AtelierNuitDebout¶
Mise en place OpenWRT+OpenVPN pour partage de connection a travers un tunnel pour Nuit Debout place du capitole
Technique¶
Prendre deux routeurs supportés par Linux ou OpenWRT, ici on a pris 2 TP-Link 740N v4Flasher OpenWRT sur les deux routeurs, ici on a pris Chaos Chalmer 15.05.1
Ensuite sur les deux routeur
- mettre un mot de passe a root
- desactiver le firewall
- changer la plage d'ip sur le LAN pour eviter 192.168.1.* et les conflits d'IP LAN/WAN, ici on a pris 192.168.111.0/24
- connecter le port WAN a internet, puis ssh dessus et faire :
# opkg update # opkg install ip openvpn-nossl # ip link show dev eth1 # noter l'adresse MAC
Serveur OpenVPN¶
Un des deux routeurs, le "serveur" va faire serveur OpenVPN, il va etre branché en filaire via son port WAN (bleu) sur la box de la personne qui va preter son addresse IP fixe (identité), ici la box tetaneutral.net de Mix'Art Myrys le PC "chaussette" avec comme IP publique IP_PUBLIQUE_BOX_PRETEUSE
Sur cette box il faut donner une IP fixe dans le LAN pour le routeur serveur (via MAC <=> IP dans DHCP), et rediriger sur cette IP LAN fixe un port UDP PORT.

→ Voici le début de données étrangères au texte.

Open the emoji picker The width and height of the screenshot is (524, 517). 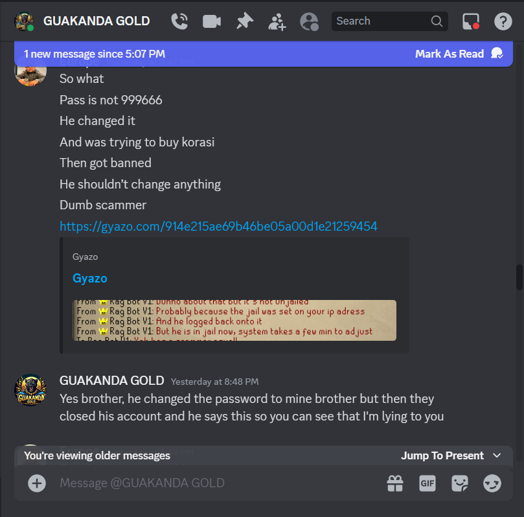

Dans notre cas sur chaussette qui est un PC Linux :
# IFACE_WAN est l'interface wan de chaussette : iptables -t nat -A PREROUTING -p udp -i IFACE_WAN -d IP_PUBLIQUE_BOX_PRETEUSE --dport PORT -j DNAT --to-destination IP_LAN:PORT # Dans /etc/dnsmasq.d/my.conf ajouter : dhcp-host=00:11:22:33:44:55,nuitdebout,IP_LAN # remplace 00:11 par la MAC de eth1 du routeur. # Puis : /etc/init.d/dnsmasq restart
Sur le routeur editer /etc/rc.local en remplaçant PORT et IP_LAN par les bonnes valeurs :
sleep 20 openvpn --mktun --dev-type tun --dev tunndb ip link set tunndb up openvpn --dev tunndb --dev-type tun --port PORT --verb 3 --proto udp --local IP_LAN --daemon --keepalive 10 60 ip addr add 10.0.111.1/24 dev tunndb iptables -t nat -A POSTROUTING -s 192.168.111.0/24 -o eth1 -j MASQUERADE ip route add 192.168.111.0/24 dev tunndb
Puis redemarrer le routeur
Client OpenVPN¶
L'autre routeur, le "client" va etre client OpenVPN, il va etre branché en filaire via son port WAN (bleu) sur la box d'un sympathisant pas loin du capitole.
Editer /etc/rc.local en remplacant IP_PUBLIQUE_BOX_PRETEUSE et PORT par les bonnes valeurs.
sleep 10 openvpn --mktun --dev-type tun --dev tunndb ip link set tunndb up openvpn --dev tunndb --dev-type tun --lport 0 --proto udp --daemon --remote IP_PUBLIQUE_BOX_PRETEUSE PORT --keepalive 10 60 ip addr add 10.0.111.2/24 dev tunndb ip route add default dev tunndb table 31 ip route add 192.168.111.0/24 dev br-lan table 31 ip rule add iif br-lan table 31 prio 1000
Mettre sur le LAN du routeur 192.168.111.1/24 et comme serveur DNS 10.0.111.1
Activer et configurer le wifi si besoin.
TODO: IPv6 si disponible, sinon supprimer par sécurité l'interface WAN6 du routeur.